The new policy means clinicians in England will be able to access and prescribe bedaquiline more easily, via a registry, in order to monitor its use as well as patient outcomes.
The announcement follows a needs assessment, which highlighted that cases of TB in the UK are high compared to most other Western European countries. Out of a total 7,892 cases of TB in the UK in 2013, London accounted for the highest proportion (2,985 cases, 41%) followed by the West Midlands (981 cases, 13.4%). The assessment also cited an increase in cases of MDR-TB in the UK, rising from 28 cases in 2000 to 89 cases in 2012. It also predicted a further rise in cases of MDR-TB due to migration patterns.

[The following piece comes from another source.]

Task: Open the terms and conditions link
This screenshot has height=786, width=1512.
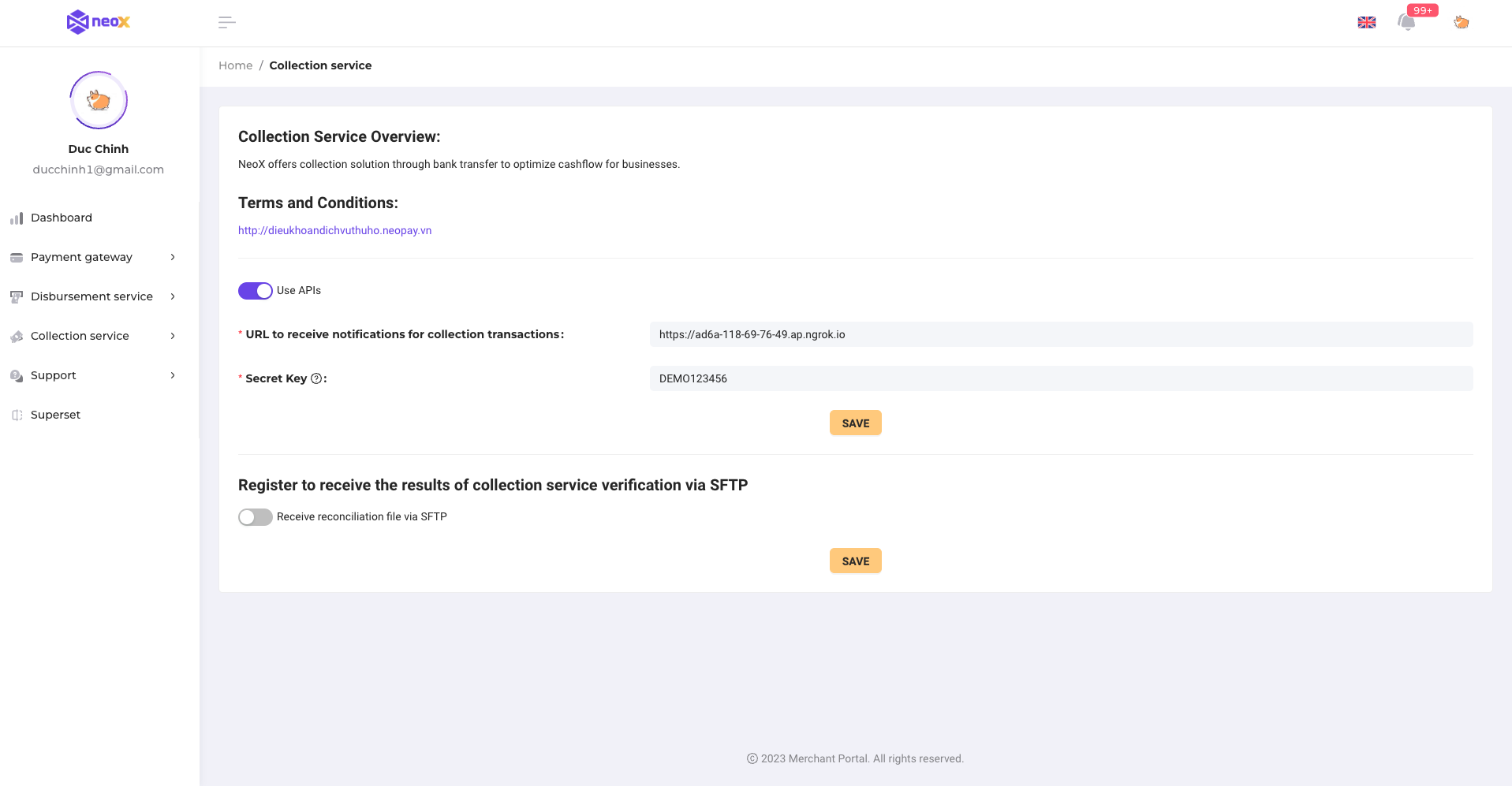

The World Health Organization (WHO) estimates that up to half a million new cases of MDR-TB occur each year globally, and that more than two million people will be infected with MDR-TB between 2011 and 2015.

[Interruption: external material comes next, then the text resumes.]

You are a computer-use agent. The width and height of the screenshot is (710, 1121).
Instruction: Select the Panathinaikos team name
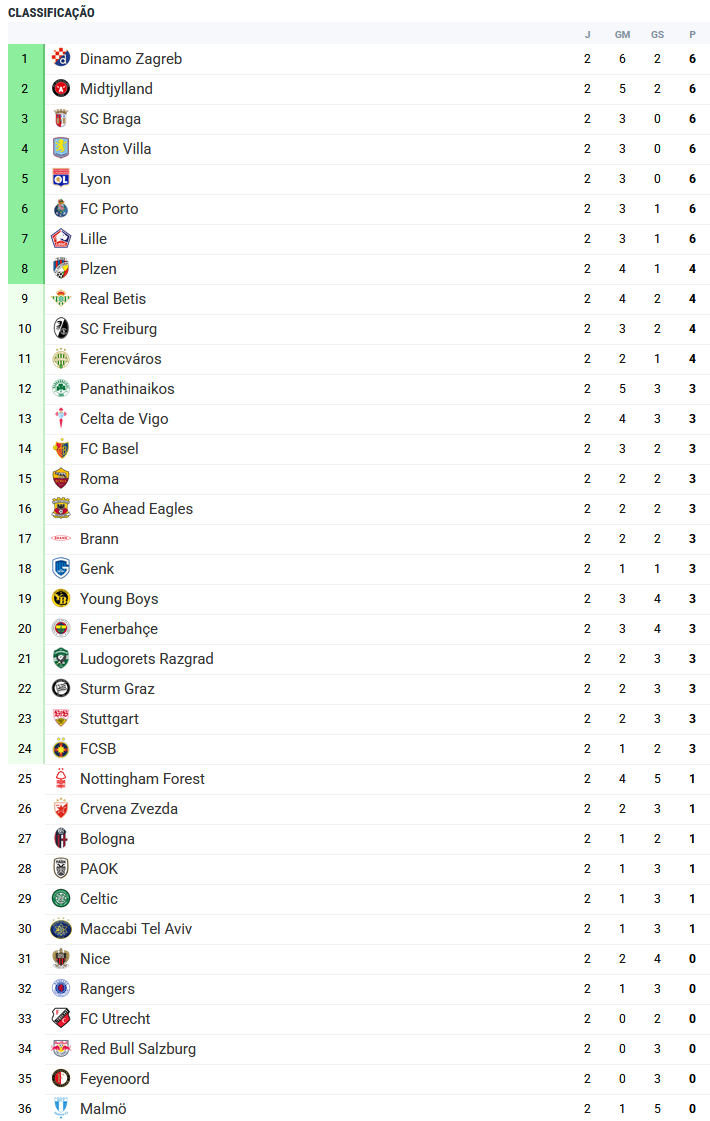click(127, 389)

Bedaquiline is the first new medicine for MDR-TB with a novel mechanism of action to be introduced for almost 50 years. Phase 2 studies have shown that bedaquiline, as part of an appropriate combination regimen, can shorten time to culture conversion (an indicative measure assessing when the patient is responding to therapy) in adult patients with pulmonary MDR-TB.
After 24 weeks of treatment, the median time to culture conversion was significantly shorter for the bedaquiline group (83 days) compared to the placebo group (125 days). Additionally, treatment with bedaquiline continued to result in a significantly improved culture conversion rate at week 120 compared to the placebo-treated group.

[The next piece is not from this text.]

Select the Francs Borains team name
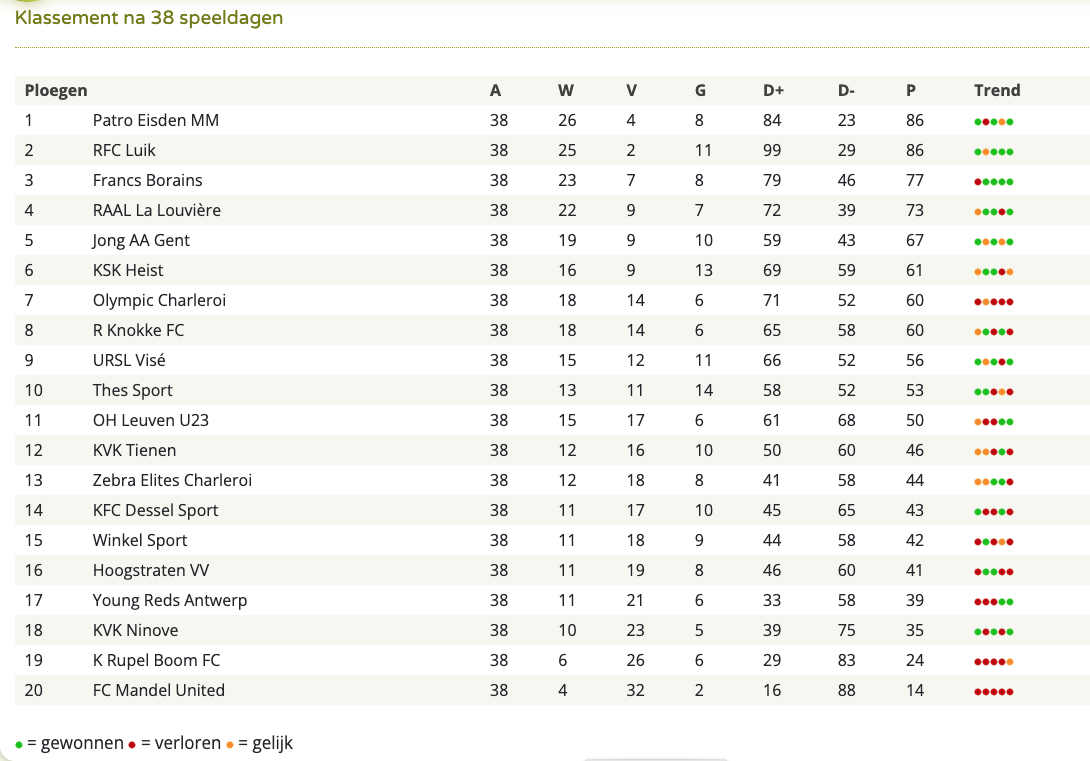Image resolution: width=1090 pixels, height=761 pixels. 147,180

Also, when final data are translated to the WHO-recommended treatment outcome definitions, the proportion of patients defined as cured at 120 weeks was 57.6% in the bedaquiline arm vs. 31.8% in the placebo arm. The most common adverse events observed during treatment were nausea (35.3% in the bedaquiline group vs 25.7% in the placebo group), arthralgia (29.4% vs 20.0%), headache (23.5% vs 11.4%), vomiting (20.6% vs 22.9%) and dizziness (12.7% vs 11.4%).
Professor Onn Min Kon, Respiratory Physician said: “The provision of a commissioning policy for these promising new drugs in the treatment of multi-drug resistant tuberculosis is welcomed by clinicians. This now allows clear criteria and funding for specialist clinicians to prescribe these new agents in a group of patients with the most complex and serious form of tuberculosis. Such access is critical for situations when standard recommended therapies for drug resistance are not suitable because of resistance patterns to the most effective drugs or because of side effects that may be seen in some patients. The addition of these to a suboptimal regime will potentially contribute to a reduction in periods of infectiousness and improve outcomes for the patient.”
In March 2014, the European Medicines Agency’s (EMA), Committee for Medicinal Products for Human Use (CHMP), granted approval for the use of bedaquiline in the European Union (including the UK) as part of an appropriate combination regimen for pulmonary MDR-TB in adults when an effective treatment regimen cannot otherwise be composed for reasons of resistance or tolerability.